Basic Auth-Specific Remediation in Chi — concrete code fixes
Remediation focuses on eliminating cleartext transmission of credentials and strengthening the authentication boundary in Chi applications. The most effective approach is to enforce HTTPS for all routes, ensuring that the Authorization header is encrypted in transit. If TLS termination occurs at a load balancer, ensure that the connection between the balancer and the Chi service is also encrypted. Below are concrete code examples that demonstrate how to implement secure authentication in Chi.
Example 1: Enforce HTTPS and require secure cookies
Use Plug.SSL to redirect all HTTP traffic to HTTPS and set secure headers. This should be part of your endpoint pipeline before routes are dispatched.
defmodule MyApp.Endpoint do
use Plug.Router
plug Plug.SSL, rewrite_on: [:x_forwarded_proto], host: true
plug Plug.Parsers, parsers: [:urlencoded, :json]
plug Plug.MethodOverride
plug Plug.Head
# Your routes here
plug :match
plug :dispatch
end
Example 2: Custom Basic Auth plug with credential validation
Implement a plug that validates the Authorization header without relying on Basic Auth’s default transmission. Avoid using Plug.BasicAuth directly if it encourages HTTP usage. Instead, manually parse and verify credentials over HTTPS.
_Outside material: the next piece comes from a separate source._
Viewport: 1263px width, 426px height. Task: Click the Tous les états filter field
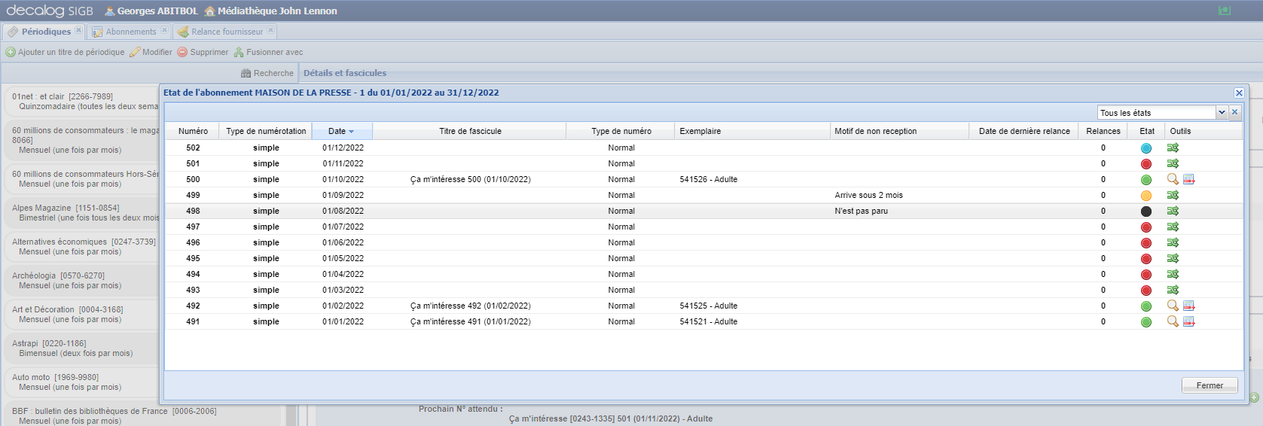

defmodule MyApp.BasicAuthPlug do
import Plug.Conn
def init(opts), do: opts
def call(conn, _opts) do
case get_req_header(conn, "authorization") do
["Basic " <> encoded] ->
case Base.decode64(encoded) do
{:ok, "user:pass"} ->
# Replace with secure credential lookup, e.g., database or vault
assign(conn, :authenticated_user, "user")
_ ->
send_resp(conn, 401, "Unauthorized")
halt(conn)
end
_ ->
send_resp(conn, 401, "Authorization header missing")
halt(conn)
end
end
end
Example 3: Integrate with a secure session or token approach
After validating credentials, avoid continuing to use Basic Auth for subsequent requests. Instead, issue a short-lived token or session cookie with secure and httpOnly flags. Below is a simplified example of issuing a token after successful Basic Auth validation.
defmodule MyApp.AuthController do
use Chi.Dsl
get "/login" do
conn = MyApp.BasicAuthPlug.call(conn, [])
if conn.assigns[:authenticated_user] do
token = MyApp.Token.generate(conn.assigns[:authenticated_user])
conn
|> put_resp_cookie("auth_token", token, http_only: true, secure: true, same_site: "Lax")
|> send_resp(200, %{"status" => "authenticated"} |> Jason.encode!())
else
send_resp(conn, 401, "Invalid credentials")
end
end
end
These examples illustrate how to move away from relying on HTTP Basic Auth over cleartext channels. By combining HTTPS enforcement, manual credential validation, and token-based session management, Chi applications can mitigate the risks introduced by Arp Spoofing and credential interception.